After decades-long fight, Nevada lawmakers raise mining tax


CARSON CITY, Nev. (AP) — Nevada lawmakers voted on Monday to raise taxes on the mining industry.

The tax proposal was a byproduct of drawn-out negotiations between lawmakers, mining lobbyists and the state’s largest teacher’s union. The tax will effectively double the amount of taxes imposed on silver and gold mines.

It will generate roughly $85 million in tax revenue annually, most of which will be required to go toward education.

The historic tax increase culminates decades of efforts to raise taxes on one of the state’s most powerful industries and prevents tax increase measures from advancing to the 2022 ballot.

Tyre Gray, president of the Nevada Mining Association, released a statement following the bill’s passage:

The passage of AB495 is the accumulation of Nevadans coming together and finding solutions to complex problems. As a result of months of discussion, we have found middle ground that protects the careers of 37,000 Nevadans and creates the Mining Education Fund, which will benefit our K-12 students for generations.

There are many people to thank for making AB495 a reality. Governor Sisolak, legislative leadership including Speaker Frierson, along with their staffs brought a wide-ranging coalition of stakeholders together in a bipartisan effort to ensure bill passage. The Clark County Education Association worked alongside us to find a resolution that will bring the state much closer to the national average of per-pupil funding and change the narrative surrounding mining from “fair share” to “partners.”

■ **Directions**:
1 > Answer these questions from the article on Nevada's mining tax:
(a) About how much tax revenue will the increase generate each year?
(b) Who is the president of the Nevada Mining Association?
(c) How many Nevadans' careers does the statement say the middle ground protects?
2 > Print the part of the mining tax article that runs from "CARSON CITY, Nev." up to and including "and gold mines.", with no changes.

■ **Stored entries**:
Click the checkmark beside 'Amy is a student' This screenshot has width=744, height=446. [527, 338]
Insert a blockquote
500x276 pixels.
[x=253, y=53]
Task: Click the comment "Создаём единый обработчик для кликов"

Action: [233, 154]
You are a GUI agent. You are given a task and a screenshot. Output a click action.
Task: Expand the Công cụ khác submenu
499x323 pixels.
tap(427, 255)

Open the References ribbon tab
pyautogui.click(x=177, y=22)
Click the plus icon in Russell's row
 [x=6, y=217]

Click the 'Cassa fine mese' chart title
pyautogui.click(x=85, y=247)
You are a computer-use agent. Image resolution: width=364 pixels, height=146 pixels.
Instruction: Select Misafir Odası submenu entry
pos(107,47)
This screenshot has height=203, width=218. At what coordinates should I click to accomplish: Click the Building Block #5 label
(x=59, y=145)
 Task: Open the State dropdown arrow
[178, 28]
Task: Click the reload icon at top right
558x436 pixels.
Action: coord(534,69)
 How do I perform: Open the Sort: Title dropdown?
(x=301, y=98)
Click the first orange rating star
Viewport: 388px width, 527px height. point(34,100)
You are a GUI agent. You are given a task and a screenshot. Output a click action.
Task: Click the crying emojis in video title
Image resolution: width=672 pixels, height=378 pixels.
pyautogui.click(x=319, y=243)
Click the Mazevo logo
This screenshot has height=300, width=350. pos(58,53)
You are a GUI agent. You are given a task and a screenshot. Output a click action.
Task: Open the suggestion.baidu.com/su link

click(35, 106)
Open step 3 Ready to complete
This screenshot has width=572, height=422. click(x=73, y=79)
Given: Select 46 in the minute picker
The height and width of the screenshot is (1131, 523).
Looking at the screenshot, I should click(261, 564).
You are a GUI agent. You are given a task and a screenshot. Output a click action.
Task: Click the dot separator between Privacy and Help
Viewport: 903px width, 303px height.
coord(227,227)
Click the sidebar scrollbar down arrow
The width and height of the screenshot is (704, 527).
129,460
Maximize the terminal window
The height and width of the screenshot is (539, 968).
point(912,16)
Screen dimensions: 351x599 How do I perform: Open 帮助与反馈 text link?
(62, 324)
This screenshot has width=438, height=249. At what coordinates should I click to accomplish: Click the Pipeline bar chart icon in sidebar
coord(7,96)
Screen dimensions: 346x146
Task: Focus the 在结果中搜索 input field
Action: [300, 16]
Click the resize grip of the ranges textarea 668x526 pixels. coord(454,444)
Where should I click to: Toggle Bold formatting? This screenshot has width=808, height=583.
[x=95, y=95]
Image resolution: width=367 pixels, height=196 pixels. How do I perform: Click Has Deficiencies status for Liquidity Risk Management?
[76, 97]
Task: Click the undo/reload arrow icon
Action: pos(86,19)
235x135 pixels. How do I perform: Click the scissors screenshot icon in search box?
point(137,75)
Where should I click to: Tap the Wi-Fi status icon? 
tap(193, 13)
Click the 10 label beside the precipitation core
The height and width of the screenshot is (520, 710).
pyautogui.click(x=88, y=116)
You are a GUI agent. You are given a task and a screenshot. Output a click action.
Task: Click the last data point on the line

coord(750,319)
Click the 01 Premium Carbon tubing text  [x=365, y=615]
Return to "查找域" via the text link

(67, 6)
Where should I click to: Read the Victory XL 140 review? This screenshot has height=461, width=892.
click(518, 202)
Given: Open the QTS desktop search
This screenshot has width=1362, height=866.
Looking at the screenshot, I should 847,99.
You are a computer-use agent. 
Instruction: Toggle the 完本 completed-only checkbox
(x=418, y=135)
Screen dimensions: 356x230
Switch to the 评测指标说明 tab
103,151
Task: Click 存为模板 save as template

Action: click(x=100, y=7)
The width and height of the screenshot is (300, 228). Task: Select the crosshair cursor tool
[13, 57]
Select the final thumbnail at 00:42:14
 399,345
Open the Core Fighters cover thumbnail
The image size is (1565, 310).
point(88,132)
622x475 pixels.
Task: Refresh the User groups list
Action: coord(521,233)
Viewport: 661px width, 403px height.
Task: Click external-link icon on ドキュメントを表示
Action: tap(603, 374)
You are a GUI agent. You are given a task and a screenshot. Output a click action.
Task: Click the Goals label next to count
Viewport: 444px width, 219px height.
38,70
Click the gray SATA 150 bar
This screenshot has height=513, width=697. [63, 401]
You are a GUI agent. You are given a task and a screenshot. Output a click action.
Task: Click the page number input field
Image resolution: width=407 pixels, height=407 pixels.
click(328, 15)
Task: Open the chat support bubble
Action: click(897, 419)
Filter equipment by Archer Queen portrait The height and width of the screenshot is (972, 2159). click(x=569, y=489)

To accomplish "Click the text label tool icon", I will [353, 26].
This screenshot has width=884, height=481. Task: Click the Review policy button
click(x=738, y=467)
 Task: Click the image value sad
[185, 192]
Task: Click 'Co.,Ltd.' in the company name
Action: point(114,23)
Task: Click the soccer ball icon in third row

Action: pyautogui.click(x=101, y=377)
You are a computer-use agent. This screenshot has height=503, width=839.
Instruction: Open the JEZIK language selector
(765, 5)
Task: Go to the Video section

■ **Answers below**:
1 >
(a) Roughly $85 million.
(b) Tyre Gray.
(c) 37,000.

2 >
CARSON CITY, Nev. (AP) — Nevada lawmakers voted on Monday to raise taxes on the mining industry.

The tax proposal was a byproduct of drawn-out negotiations between lawmakers, mining lobbyists and the state’s largest teacher’s union. The tax will effectively double the amount of taxes imposed on silver and gold mines.